Bowles Hollowell Conner & Co.
- Company type: Acquired
- Industry: Investment bank
- Founded: 1975
- Fate: Acquired 1998 by First Union, later part of Wachovia
- Headquarters: Charlotte, North Carolina
- Products: Mergers and acquisitions, Private equity
- Total assets: $18 million

= Bowles Hollowell Conner & Co. =

American investment banking firm

Bowles Hollowell Conner & Co. (BHC) was a leading middle market investment banking firm headquartered in Charlotte, North Carolina. The firm was founded in 1975 by Erskine Bowles and Thomas Hollowell.

In April 1998, Bowles Hollowell was acquired by First Union. The former Bowles Hollowell and would later constitute a significant portion of the investment banking operations of Wachovia after its acquisition of First Union. Bowles Hollowell had assets of $18 million as of January 1, 1998.

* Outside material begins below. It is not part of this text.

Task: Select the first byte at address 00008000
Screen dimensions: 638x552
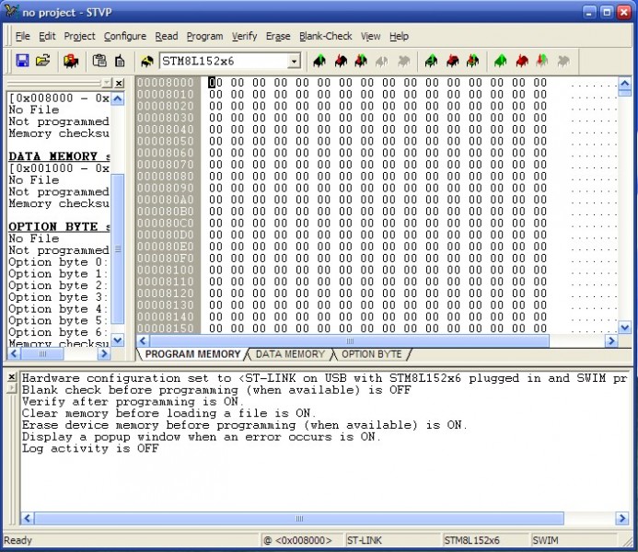Action: click(213, 83)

Bowles Hollowell was active in the private equity and leveraged buyouts. The firm had represented more than 75 different private equity firms in the mid-1990s and Bowles Hollowell actively covered more than 275 private equity firms across the United States. Additionally, Bowles Hollowell provided advisory services to middle market companies and large corporations. The firm had capabilities in a variety of industries including automotive, food products and distribution, building products, technology, textile, healthcare and aerospace & defense.